È una forma di mercato nel quale sono presenti poche imprese e quindi ragionevolmente sono di grandi dimensioni. Se il bene prodotto è simile, omogeneo, non perfettamente omogeneo, ma è omogeneo, si parla di oligopolio concentrato. (Es mercato benzina = oligopolio concentrato). Le imprese sono poche e di grandi dimensioni. Nell’oligopolio concentrato il prezzo è quasi identico, il mercato della benzina, identico prodotto, ma a seconda dell’impresa che lo produce ci piò essere una differenziazione di prezzo data da gadget collegati al bene benzina, raccolta punti, ovvero differenziazione sulle caratteristiche di vendita del bene.
Oligopolio differenziato ovvero il caso spesso riconducibile ad alcuni esempi del mercato alimentare, poche imprese che producono e distribuiscono sul territorio nazionale, es pasta ma riescono a fare delle differenze di prezzo per effetto di qualità differenti della stessa, caratteristiche del bene leggermente diverso, non è lo stesso prezzo praticato sul mercato, pur essendoci una differenza non eccessivamente rilevante.

 
Quando gli oligopolisti si accordano tra loro formano i TRUST (cartello), chiaramente un'attività di consorzio tra le imprese illegittimo, esistono le autorità in tutto il mondo dette autorità antitrust che valutano l’esistenza o meno di un cartello. Il cartello è un tacito accordo in base al quale le imprese decidono che possono vendere lo stesso prodotto simile a prezzi identici per danneggiare il consumatore e trarre profitti più alti possibili. Danneggia il consumatore. Quando si riscontrano accordi cha fanno pensare a un accordo di trust le imprese vengono punite. Quando però io osservo che il cartello esiste o anche senza cartello gli oligopolisti tendono a comportarsi in un certo modo, il consumatore recepisce il mercato come se fosse un monopolio. Es benzina. Bene omogeneo o quasi omogeneo.
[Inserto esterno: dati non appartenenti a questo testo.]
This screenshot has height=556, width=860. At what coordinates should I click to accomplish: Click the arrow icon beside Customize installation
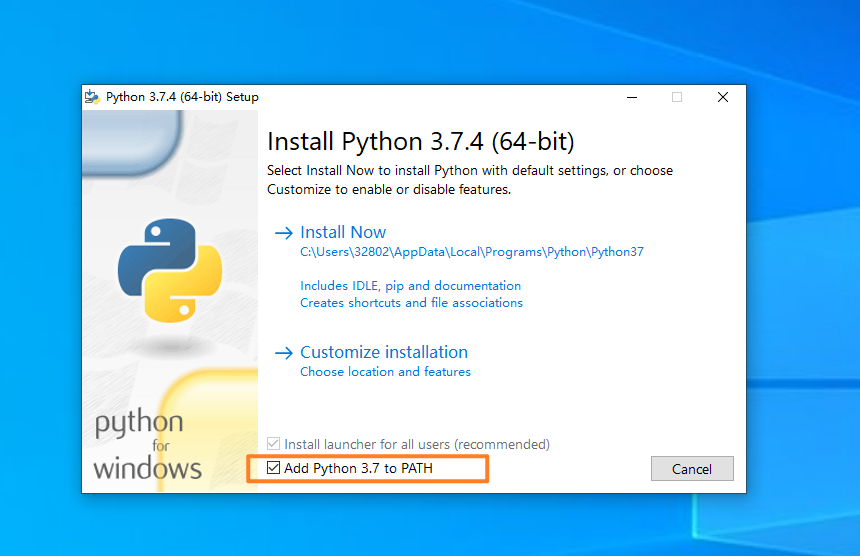coord(283,353)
Quando pur senza l'esistenza di un cartello (a maggior ragione se il cartello c’è) il consumatore ha la sensazione di vivere in un mercato di monopolio, l'equilibrio di oligopolio diventa lo stesso di quello di monopolio. (breve periodo e lungo periodo è identico)

Diverso è l’atteggiamento dell’oligopolista, quando non esiste un cartello, quello che la letteratura economica studia è la convenienza dell'oligopolista a comportarsi in accordo con gli altri pur senza l'esistenza di un cartello. Non gli converrà modificare il proprio atteggiamento, es alzando il prezzo perché se alza il prezzo il consumatore razionale si rivolgerà a qualcun altro, è un bene venduto da tutti gli oligopolisti. Il tentativo di togliere clienti agli altri oligopolisti da parte di uno, per esempio alzando il prezzo immaginando che nel breve periodo si possano fare più alti ricavi, viene frustato, perché gli oligopolisti non toccano il loro prezzo, lasciano che il consumatore scelga, e sceglierà comunque l’impresa che non alza il prezzo, quindi quell’imprenditore oligopolista è destinato da solo ad uscire dal mercato. L'oligopolista non ha nessuna convenienza ad abbassare il prezzo, se io abbasso il prezzo avrò una quota di mercato più elevata, il mio ricavo medio sarà più alto. Non è vero, gli oligopolisti sono anche loro creatori parziali, di fronte a un attacco di un oligopolista che spezza un accordo virtuale abbassando il prezzo per poter ottenere maggiori ricavi, anche gli altri lo abbassano. L'unico vantaggio è quello dei consumatori, che si ritrova il rezzo di quel bene abbassato ovunque. L'imprenditore non ottiene niente, anche gli altri abbassano i prezzi.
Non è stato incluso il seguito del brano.